_To do_:
Rewrite everything from the line containing "Screen dimensions: 1100x612" down to the line containing "Click the Conditional", replacing "To accomplish" with "To complete" and leaving everything else unchanged.

_Supplied data_:
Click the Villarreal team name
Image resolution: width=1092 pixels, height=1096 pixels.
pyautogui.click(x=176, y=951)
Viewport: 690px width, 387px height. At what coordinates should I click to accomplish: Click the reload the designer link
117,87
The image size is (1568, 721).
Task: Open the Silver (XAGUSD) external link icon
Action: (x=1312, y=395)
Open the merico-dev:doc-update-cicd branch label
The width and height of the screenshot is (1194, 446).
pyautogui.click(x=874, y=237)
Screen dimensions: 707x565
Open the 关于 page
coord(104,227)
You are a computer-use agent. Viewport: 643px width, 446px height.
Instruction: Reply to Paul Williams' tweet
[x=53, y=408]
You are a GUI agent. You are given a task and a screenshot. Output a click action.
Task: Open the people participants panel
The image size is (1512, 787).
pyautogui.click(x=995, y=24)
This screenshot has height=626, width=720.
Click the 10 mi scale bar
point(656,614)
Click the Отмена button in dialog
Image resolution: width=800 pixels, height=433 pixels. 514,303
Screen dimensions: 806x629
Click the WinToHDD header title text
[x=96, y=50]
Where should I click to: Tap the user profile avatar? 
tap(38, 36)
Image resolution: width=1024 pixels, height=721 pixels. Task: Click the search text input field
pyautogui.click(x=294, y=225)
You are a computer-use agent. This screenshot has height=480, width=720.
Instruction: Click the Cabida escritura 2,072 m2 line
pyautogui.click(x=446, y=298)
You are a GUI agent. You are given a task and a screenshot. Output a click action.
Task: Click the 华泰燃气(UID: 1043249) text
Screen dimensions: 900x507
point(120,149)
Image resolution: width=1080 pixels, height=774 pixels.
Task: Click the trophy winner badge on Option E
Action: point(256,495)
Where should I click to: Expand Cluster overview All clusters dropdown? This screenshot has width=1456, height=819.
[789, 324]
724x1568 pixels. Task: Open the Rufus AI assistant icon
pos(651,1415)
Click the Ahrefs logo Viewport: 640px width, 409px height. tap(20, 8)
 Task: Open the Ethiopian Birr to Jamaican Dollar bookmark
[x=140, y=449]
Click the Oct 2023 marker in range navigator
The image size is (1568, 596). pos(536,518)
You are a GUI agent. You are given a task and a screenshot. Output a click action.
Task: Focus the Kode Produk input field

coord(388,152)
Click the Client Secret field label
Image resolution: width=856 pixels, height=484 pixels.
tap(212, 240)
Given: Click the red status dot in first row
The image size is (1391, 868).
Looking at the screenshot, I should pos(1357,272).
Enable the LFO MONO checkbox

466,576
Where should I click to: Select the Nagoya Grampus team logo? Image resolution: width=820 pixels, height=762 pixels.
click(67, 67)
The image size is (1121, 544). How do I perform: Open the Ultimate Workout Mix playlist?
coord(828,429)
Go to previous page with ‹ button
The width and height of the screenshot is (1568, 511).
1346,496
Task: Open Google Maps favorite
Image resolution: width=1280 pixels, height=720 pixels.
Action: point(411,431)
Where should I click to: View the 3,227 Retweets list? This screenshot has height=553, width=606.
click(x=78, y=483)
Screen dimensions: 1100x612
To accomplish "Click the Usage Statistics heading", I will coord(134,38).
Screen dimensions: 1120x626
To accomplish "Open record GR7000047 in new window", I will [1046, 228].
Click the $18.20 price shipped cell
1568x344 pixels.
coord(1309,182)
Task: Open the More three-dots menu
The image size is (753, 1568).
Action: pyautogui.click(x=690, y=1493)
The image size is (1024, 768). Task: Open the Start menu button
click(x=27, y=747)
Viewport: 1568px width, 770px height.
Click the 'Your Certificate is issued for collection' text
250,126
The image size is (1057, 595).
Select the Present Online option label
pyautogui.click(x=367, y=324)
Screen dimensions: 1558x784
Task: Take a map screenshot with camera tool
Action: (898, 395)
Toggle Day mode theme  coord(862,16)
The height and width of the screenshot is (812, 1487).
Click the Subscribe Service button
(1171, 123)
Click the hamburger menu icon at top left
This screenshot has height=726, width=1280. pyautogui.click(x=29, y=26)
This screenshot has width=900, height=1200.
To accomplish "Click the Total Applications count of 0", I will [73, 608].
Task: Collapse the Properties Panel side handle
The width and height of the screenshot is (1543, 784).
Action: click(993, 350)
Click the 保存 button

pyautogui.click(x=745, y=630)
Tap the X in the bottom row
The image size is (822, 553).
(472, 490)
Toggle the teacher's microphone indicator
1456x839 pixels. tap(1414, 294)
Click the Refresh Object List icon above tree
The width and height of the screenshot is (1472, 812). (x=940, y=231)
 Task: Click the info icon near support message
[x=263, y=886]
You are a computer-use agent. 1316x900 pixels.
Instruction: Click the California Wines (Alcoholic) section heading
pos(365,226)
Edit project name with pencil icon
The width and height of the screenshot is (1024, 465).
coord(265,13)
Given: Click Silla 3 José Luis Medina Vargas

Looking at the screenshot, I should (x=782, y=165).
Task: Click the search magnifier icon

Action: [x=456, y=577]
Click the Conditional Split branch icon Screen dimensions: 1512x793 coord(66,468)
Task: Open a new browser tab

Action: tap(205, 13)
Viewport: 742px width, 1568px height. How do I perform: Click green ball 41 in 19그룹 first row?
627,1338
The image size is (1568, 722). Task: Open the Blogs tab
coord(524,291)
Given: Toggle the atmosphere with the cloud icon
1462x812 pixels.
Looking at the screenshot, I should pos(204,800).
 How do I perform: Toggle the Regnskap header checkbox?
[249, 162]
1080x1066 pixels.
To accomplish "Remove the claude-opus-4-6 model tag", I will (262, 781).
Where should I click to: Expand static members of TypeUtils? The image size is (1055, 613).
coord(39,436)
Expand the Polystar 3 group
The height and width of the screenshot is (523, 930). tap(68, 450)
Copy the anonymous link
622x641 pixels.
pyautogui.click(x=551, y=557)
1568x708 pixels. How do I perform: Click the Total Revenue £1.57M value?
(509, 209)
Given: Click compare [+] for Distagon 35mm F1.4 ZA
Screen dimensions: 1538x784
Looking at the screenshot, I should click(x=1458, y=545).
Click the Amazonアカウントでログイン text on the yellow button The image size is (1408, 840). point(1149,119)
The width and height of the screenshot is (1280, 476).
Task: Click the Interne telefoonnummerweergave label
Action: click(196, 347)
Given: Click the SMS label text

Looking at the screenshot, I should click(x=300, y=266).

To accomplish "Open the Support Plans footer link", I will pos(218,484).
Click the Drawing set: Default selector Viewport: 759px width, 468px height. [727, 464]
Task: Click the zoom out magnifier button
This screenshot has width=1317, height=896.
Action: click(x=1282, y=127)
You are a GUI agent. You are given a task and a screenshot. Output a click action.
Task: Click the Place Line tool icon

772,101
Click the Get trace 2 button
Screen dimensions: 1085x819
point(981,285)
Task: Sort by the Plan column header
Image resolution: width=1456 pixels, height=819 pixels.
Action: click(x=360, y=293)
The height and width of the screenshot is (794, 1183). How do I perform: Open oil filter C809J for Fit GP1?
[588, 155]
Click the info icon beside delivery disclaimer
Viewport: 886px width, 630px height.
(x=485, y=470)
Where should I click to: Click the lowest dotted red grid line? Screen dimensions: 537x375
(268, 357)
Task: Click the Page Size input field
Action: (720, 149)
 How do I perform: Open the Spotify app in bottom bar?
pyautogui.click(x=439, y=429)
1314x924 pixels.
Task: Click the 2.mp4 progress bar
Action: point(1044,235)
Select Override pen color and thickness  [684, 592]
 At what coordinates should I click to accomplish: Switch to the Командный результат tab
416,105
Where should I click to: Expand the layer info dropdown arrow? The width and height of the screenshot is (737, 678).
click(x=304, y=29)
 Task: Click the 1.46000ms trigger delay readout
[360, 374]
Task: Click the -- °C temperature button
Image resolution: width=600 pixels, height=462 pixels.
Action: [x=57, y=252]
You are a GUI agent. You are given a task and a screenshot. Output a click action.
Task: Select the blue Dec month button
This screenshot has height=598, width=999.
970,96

_Result of the exercise_:
Screen dimensions: 1100x612
To complete "Click the Usage Statistics heading", I will coord(134,38).
Screen dimensions: 1120x626
To complete "Open record GR7000047 in new window", I will [1046, 228].
Click the $18.20 price shipped cell
1568x344 pixels.
coord(1309,182)
Task: Open the More three-dots menu
The image size is (753, 1568).
Action: pyautogui.click(x=690, y=1493)
The image size is (1024, 768). Task: Open the Start menu button
click(x=27, y=747)
Viewport: 1568px width, 770px height.
Click the 'Your Certificate is issued for collection' text
250,126
The image size is (1057, 595).
Select the Present Online option label
pyautogui.click(x=367, y=324)
Screen dimensions: 1558x784
Task: Take a map screenshot with camera tool
Action: (898, 395)
Toggle Day mode theme  coord(862,16)
The height and width of the screenshot is (812, 1487).
Click the Subscribe Service button
(1171, 123)
Click the hamburger menu icon at top left
This screenshot has height=726, width=1280. pyautogui.click(x=29, y=26)
This screenshot has width=900, height=1200.
To complete "Click the Total Applications count of 0", I will [73, 608].
Task: Collapse the Properties Panel side handle
The width and height of the screenshot is (1543, 784).
Action: click(993, 350)
Click the 保存 button

pyautogui.click(x=745, y=630)
Tap the X in the bottom row
The image size is (822, 553).
(472, 490)
Toggle the teacher's microphone indicator
1456x839 pixels. tap(1414, 294)
Click the Refresh Object List icon above tree
The width and height of the screenshot is (1472, 812). (x=940, y=231)
 Task: Click the info icon near support message
[x=263, y=886]
You are a computer-use agent. 1316x900 pixels.
Instruction: Click the California Wines (Alcoholic) section heading
pos(365,226)
Edit project name with pencil icon
The width and height of the screenshot is (1024, 465).
coord(265,13)
Given: Click Silla 3 José Luis Medina Vargas

Looking at the screenshot, I should (x=782, y=165).
Task: Click the search magnifier icon

Action: [x=456, y=577]
Click the Conditional Split branch icon Screen dimensions: 1512x793 coord(66,468)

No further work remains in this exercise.